Summer 2004 - Research Project: Reinforcement Learning

This week I added a new feature to my learning agent: eligibility traces. Rather than update only the last state-action pair seen, we update the values of the sequence of state-action pairs leading to the current state. In order to do this, each state-action pair has an eligibilty value. These are all initialized to zero, and increase, say by 1, only when a state is visited. The eligibility value decays at every time-step according to a parameter 'lambda'. The algorithm I used is described in Reinforcement Learning: An Introduction (Chapter 7, Section 5) .

Coding the eligibility traces was fairly straightforward. It took a few small modification of my code, but I had it ready for debugging quickly. I tested with lambda=0, which is supposed to give the same result as not having the eligibility traces at all. Of course, it did not give me the same results, so I debugged some more and now it works fine.

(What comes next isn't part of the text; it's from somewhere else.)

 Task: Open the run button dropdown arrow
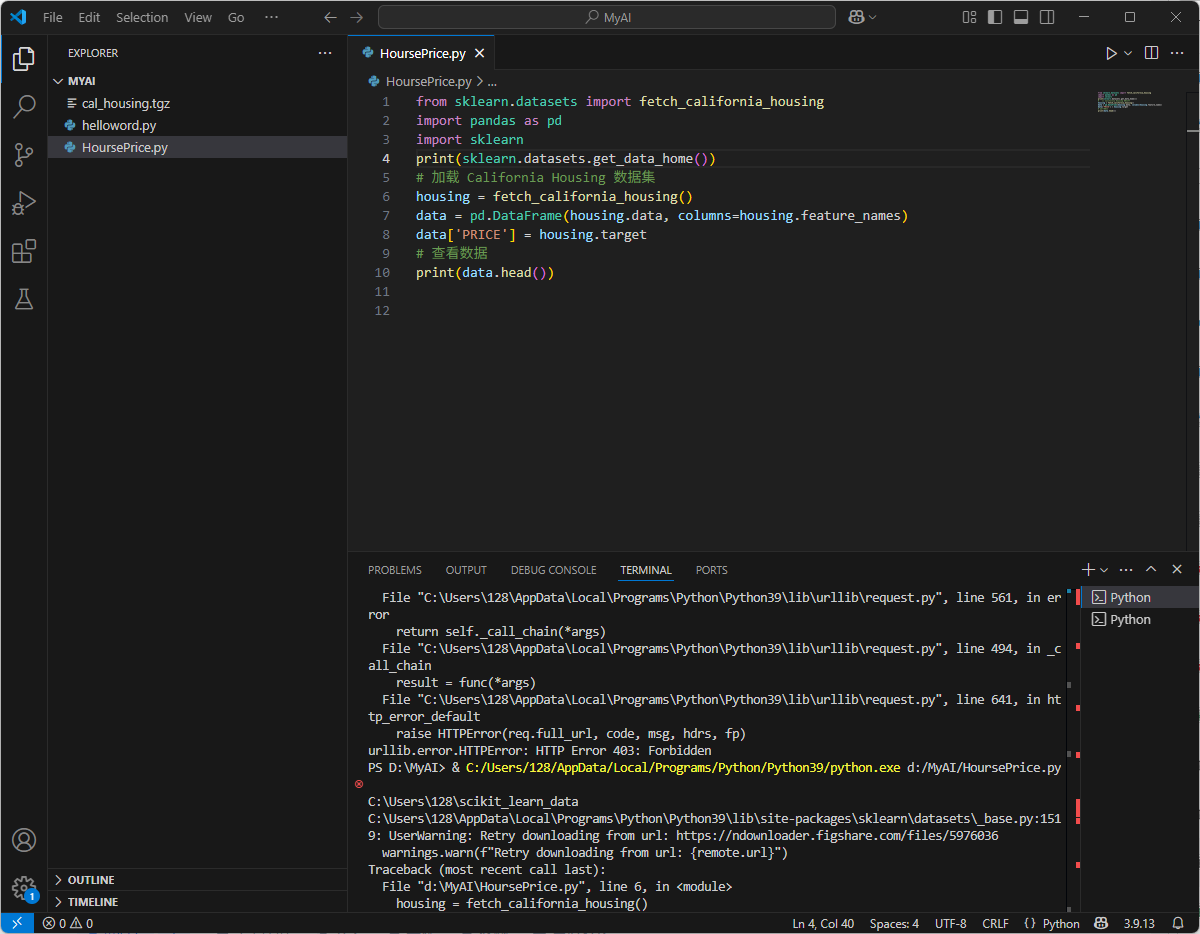tap(1128, 53)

I am continuing at first to test in the smaller world, to get a quick idea of how the eligibilty traces affect the learning of the agent; at the same time I'm designing a bigger 30x30 world that will test the value of these eligibility traces on a 'grand' scale.

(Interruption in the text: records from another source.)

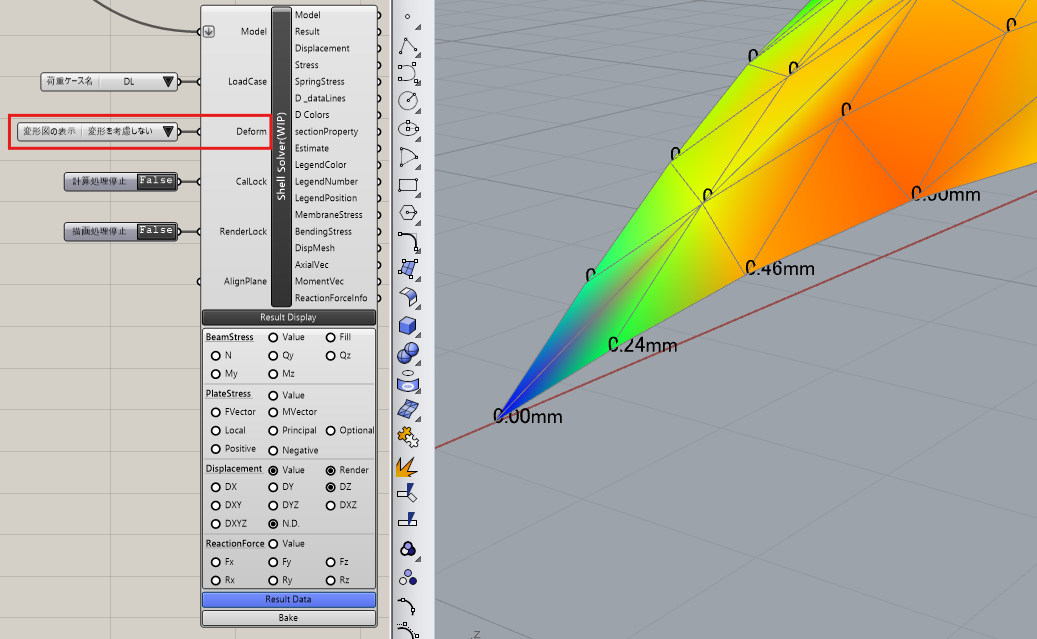Click the Model input down-arrow icon
The height and width of the screenshot is (639, 1037).
tap(209, 31)
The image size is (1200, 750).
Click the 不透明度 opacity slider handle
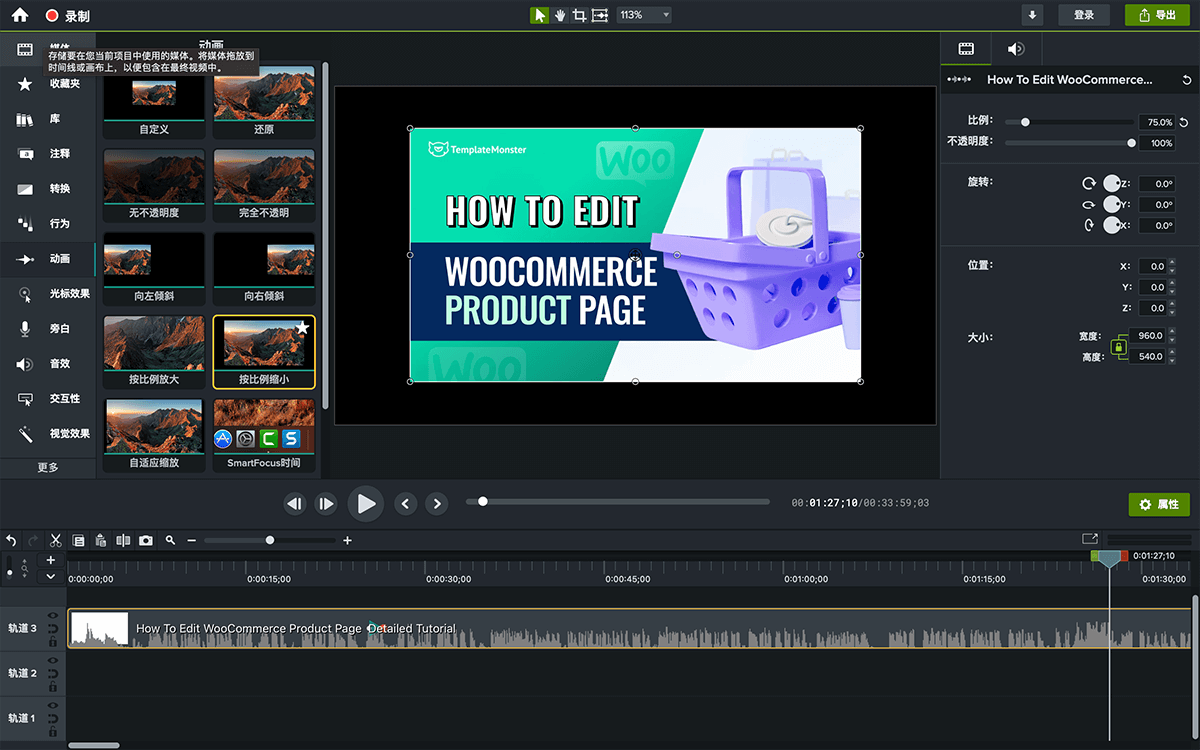point(1131,143)
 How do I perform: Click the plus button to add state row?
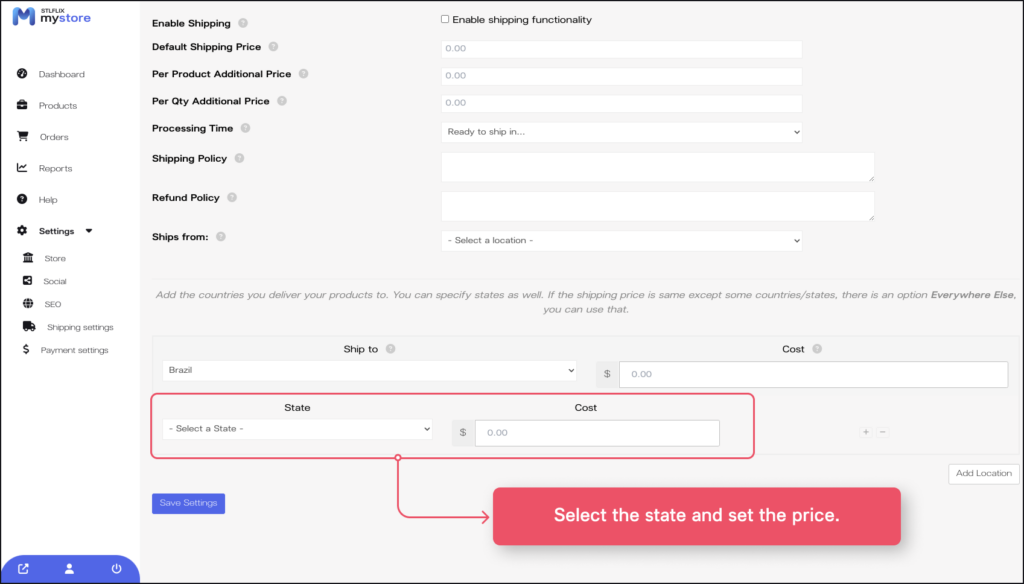866,432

The results on the small world all seems to indicate that the eligibility traces are a valuable tool. The tests are much slower (since at any time all the state-action pair values neeed to be updated), and the initial learning rates are slower, but in the end the results can be even drastically better (in the case of the small world, it found the greater reward almost half the time, rather than not finding it at all). Here are some results:
Boltzmann Selection T=20: L=0.1 vs. L=0.2 vs. L=0.3 - Episodes 1 to 700
Boltzmann Selection T=20: L=0.1 vs. L=0.2 vs. L=0.3 - Episodes 3000 to 10000
Boltzmann Selection T=30: L=0.0 vs. L=0.1 vs. L=0.2 - Episodes 1 to 700
Boltzmann Selection T=30: L=0.0 vs. L=0.1 vs. L=0.2 - Episodes 3000 to 10000

For all three values of lambda, the initial learning rate is comparable (of course, higher values are still slightly slower), but that in the end, the agents with a higher lambda find the better goal much faster, thousands of episodes faster.